I have double check every custom processor to make sure they do not block frames (and I don't see them blocking in the logs).
I am using the AudioBufferProcessor:
audiobuffer = AudioBufferProcessor(user_continuous_stream=False)
Also using FlowManager:
flow_manager = FlowManager(
task=task,
llm=llm,
context_aggregator=context_aggregator,
tts=tts,
flow_config=workflow,
)
(Note that the tts used here is the one used to push the TTSSpeakFrame in the workflow).
What do you think of the possible race condition around here (see the logs)
2025-05-14 19:23:16.277 | DEBUG | pipecat.transports.base_output:_bot_stopped_speaking:400 - Bot stopped speaking
2025-05-14 19:23:16.277 | INFO | pipecat.processors.frame_processor:__input_frame_task_handler:355 - CartesiaTTSService#0: frame processing resumed
2025-05-14 19:23:16.277 | INFO | pipecat.processors.frame_processor:__input_frame_task_handler:351 - CartesiaTTSService#0: frame processing paused
I think it can happen if the TTSService receives both a BotStoppedSpeakingFrame and a TTSSpeakFrame or a LLMFullResponseEndFrame but I would like your input on that.

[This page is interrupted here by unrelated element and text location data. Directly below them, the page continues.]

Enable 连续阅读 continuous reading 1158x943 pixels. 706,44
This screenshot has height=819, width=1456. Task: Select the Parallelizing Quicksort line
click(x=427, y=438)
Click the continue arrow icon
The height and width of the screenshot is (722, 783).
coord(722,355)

Please let me know if you need more.
Sorry for the delay. The one key difference is that the Twilio Chatbot example configures Cartesia as:
tts = CartesiaTTSService(
api_key=os.getenv("CARTESIA_API_KEY"),
voice_id="e13cae5c-ec59-4f71-b0a6-266df3c9bb8e", # Madame Mischief
push_silence_after_stop=True,
)
I'm not sure why that's required, but I've asked @aconchillo to learn about that myself.
Thanks, I'll try and see if it persists.
I was thinking: we're using uv to run our python script.
CMD ["uv", "run", "--no-dev", "uvicorn", "workflows.api:app", "--host", "0.0.0.0", "--port", "8765"]
Do you think it can be linked to a strange behaviour with pipecat or do you recommend it at all?
I was thinking: we're using uv to run our python script.
That shouldn't have an impact.
Hi @aurelien-ldp @markbackman do you have more findings regarding this issue?
I have came across this as well where the pipeline appear completely blocked. Our setup is similarly based on twilio-chatbot example + Google LLM + Cartesia TTS and more simplified (no custom processors, etc). FYI I've noticed even the idle handler would not fire.
(edit) - another observation that may help: we have "audio_out_mixer": SoundfileMixer, enabled, while this blocking behavior happens , the background ambient track was still playing.